> _GIVEN INFORMATION_:
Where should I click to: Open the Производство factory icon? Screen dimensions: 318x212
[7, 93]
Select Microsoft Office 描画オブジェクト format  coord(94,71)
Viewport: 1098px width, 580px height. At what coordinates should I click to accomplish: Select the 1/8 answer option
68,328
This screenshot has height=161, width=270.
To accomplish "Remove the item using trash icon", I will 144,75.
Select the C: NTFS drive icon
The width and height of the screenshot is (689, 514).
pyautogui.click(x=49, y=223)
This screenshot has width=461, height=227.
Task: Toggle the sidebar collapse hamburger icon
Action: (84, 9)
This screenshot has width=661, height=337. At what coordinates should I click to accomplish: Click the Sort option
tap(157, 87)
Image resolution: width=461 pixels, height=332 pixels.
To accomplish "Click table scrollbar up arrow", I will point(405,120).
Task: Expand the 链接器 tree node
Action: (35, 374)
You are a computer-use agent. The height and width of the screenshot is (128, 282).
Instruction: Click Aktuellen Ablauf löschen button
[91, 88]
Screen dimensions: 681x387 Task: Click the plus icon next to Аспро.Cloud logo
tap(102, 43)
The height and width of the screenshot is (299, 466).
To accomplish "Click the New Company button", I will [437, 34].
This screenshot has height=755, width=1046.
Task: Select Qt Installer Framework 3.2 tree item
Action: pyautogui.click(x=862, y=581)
* * *
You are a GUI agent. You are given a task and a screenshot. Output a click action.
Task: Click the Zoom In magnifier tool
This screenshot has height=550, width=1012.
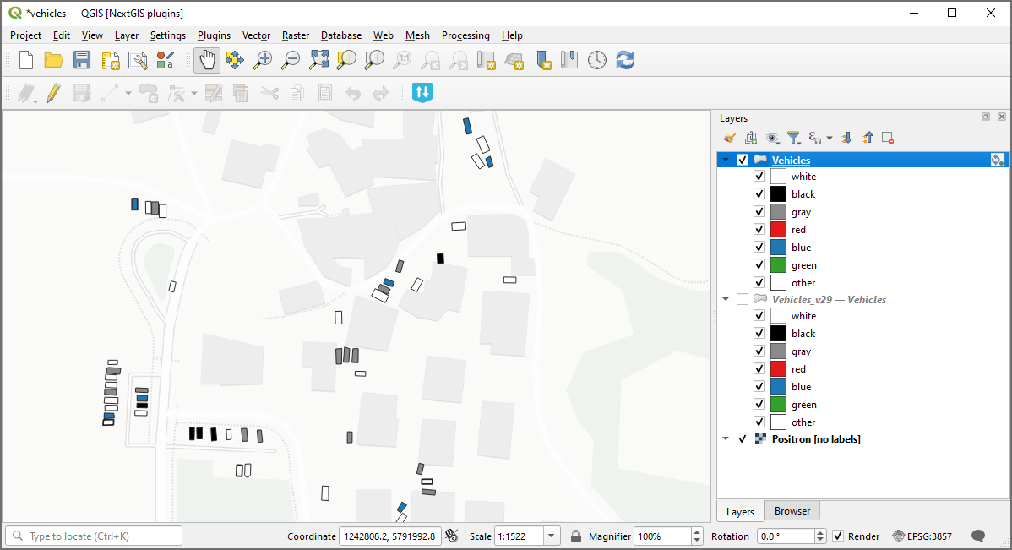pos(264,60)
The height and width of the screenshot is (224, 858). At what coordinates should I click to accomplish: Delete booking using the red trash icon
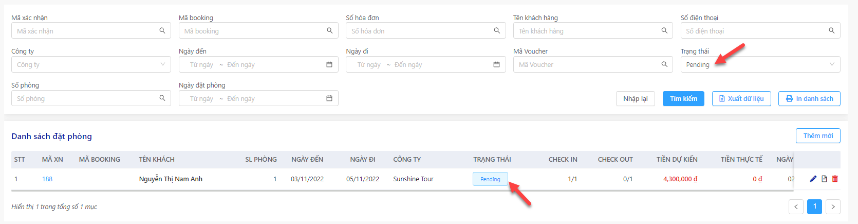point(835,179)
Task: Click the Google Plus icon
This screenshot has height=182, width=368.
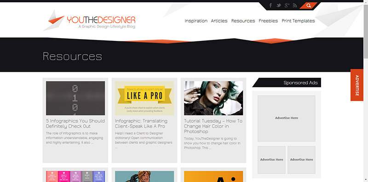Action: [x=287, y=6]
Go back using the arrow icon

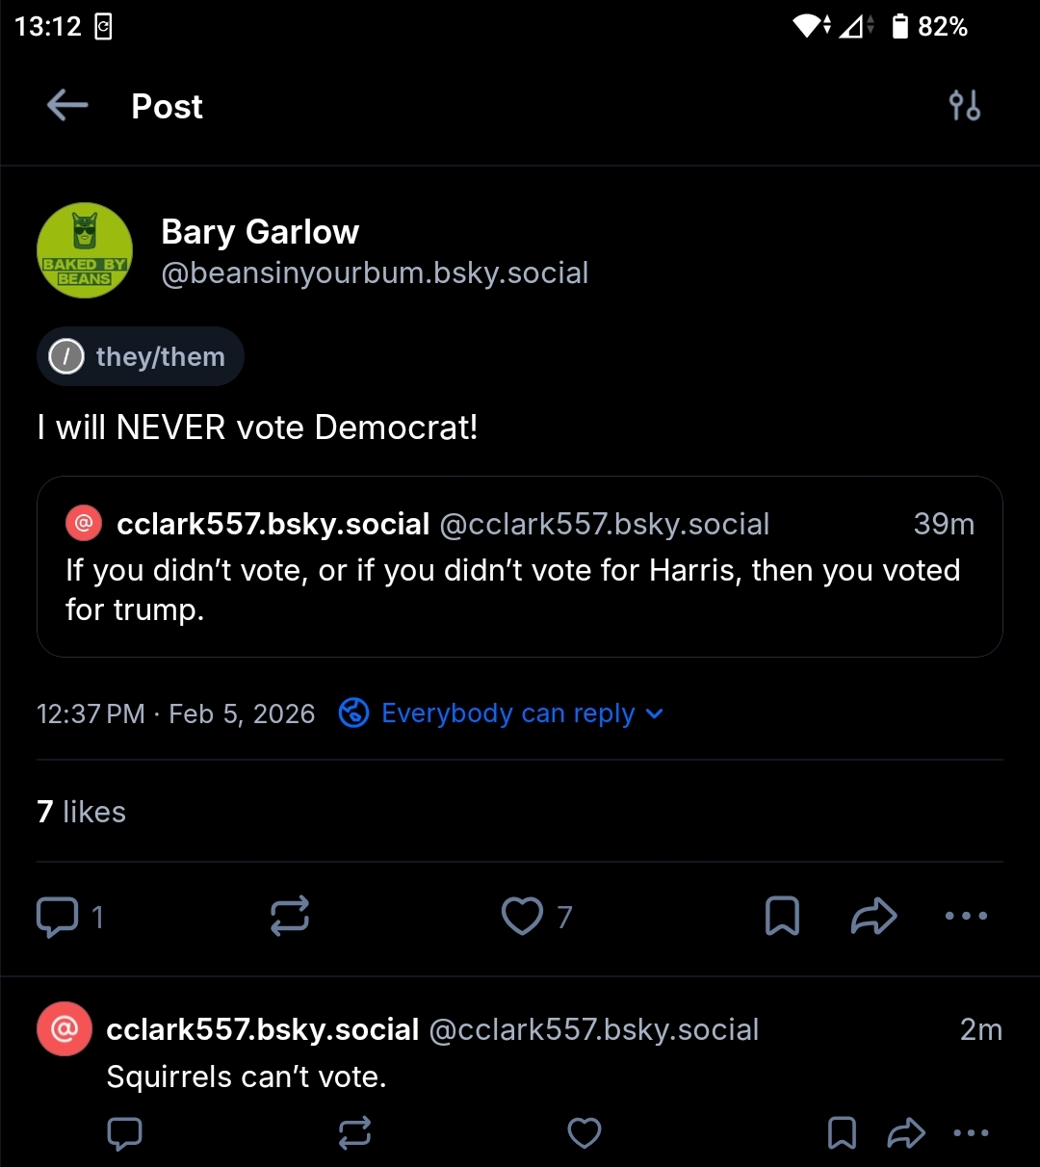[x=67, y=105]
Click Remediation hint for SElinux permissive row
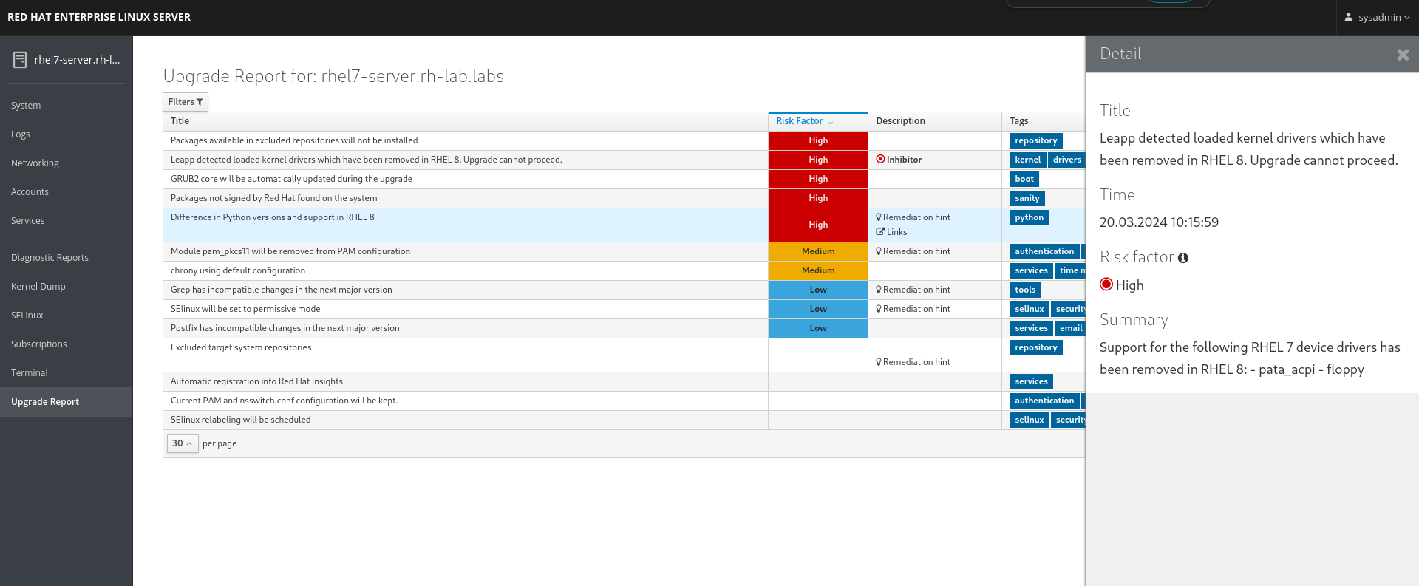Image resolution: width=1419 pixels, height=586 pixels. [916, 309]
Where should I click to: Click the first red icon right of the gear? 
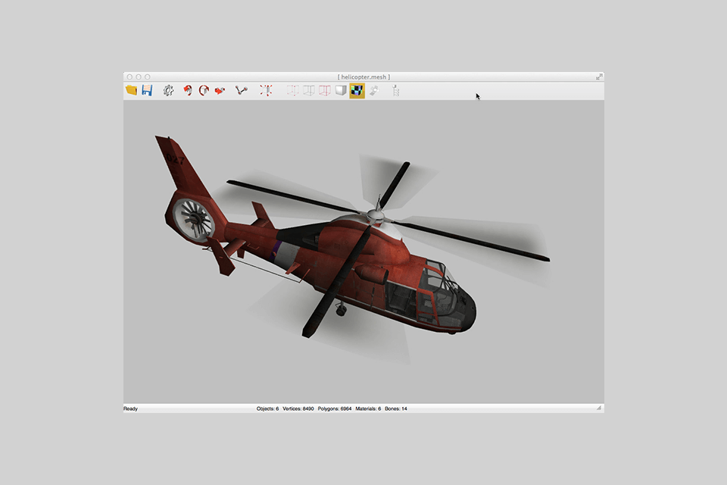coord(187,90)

> _WHAT THE EXERCISE ASKS_: From the entries, copy out each line containing the word "agent".

> _EXERCISE SOLUTION_:
You are a computer-use agent. The height and width of the screenshot is (128, 282).
You are a GUI agent. You are given a task and a screenshot. Output a click action.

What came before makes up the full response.